Он подсаживался к нам на подстилку. Он вынимал из просторного кармана толстовки скомканный платок, чтобы утереть пот, струящийся по шее, коричневой от солнца, по лицу, в затверделых, как хлебная корка, морщинах. Какие-то хрипы слышались в его костистой груди, какое-то посвистыванье и клокотанье... Но нам бывало не до того.
Он не успевал вытащить платок — мы уже копошились, уже переставляли колышки, подбирая повыше, чтоб накрыть его тенью от простыни, заменявшей нам навес. Он разворачивал газету, в которой лежал его завтрак — слипшиеся бутерброды, на колени к нему складывали в горку темные, спелые-переспелые помидоры, веточки сладчайшего, в лиловом тумане, черного винограда, яйца в мятой потресканной скорлупе. Защищаясь, он выбрасывал вперед ладони с отчаянно растопыренными пальцами — и, смеясь, покачивал головой, уступая нашему натиску.

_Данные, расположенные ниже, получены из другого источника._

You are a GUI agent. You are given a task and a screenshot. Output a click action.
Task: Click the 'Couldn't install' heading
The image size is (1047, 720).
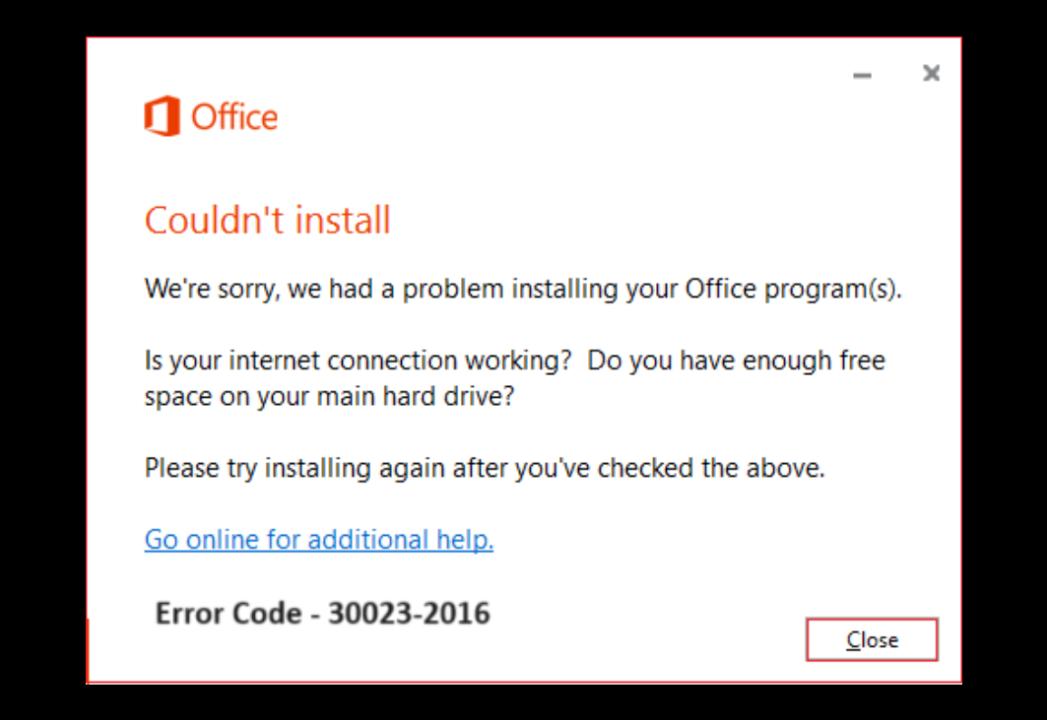click(267, 220)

Мы о чем-то болтали, пока он ел,— не помню о чем, да это и не важно, потому что о чем бы мы ни болтали, пока он тонким складным ножичком—точь-в-точь как у моего деда — резал на ломтики мясистые, сочные помидоры, пока жевал их беззубыми деснами, мы ждали, ждали... Нет, наша любовь не была бескорыстной... И он знал, чего мы ждем.
По безмолвному уговору с нашими родителями он не мог угощать нас, не мог потрепать, погладить по голове своей рукой. Взамен этого он разрешал нам потрогать, погладить свой одноглазый, циклопический, начиненный тайнами ящик. Он расставлял треножник — и мы кидались помочь, укрепляли, обкладывали каждую ножку камнями. Наше усердие, наша льстивая преданность не имела границ — мы сволокли бы и сложили к этим деревянным ногам камни со всего пляжа! Сердце выбирал самый крупный и плоский. Мы вставали на него, а те, кому не хватало роста, еще и тянулись на цыпочках. Черная накидка — пиратский флаг — накрывала нас с головой.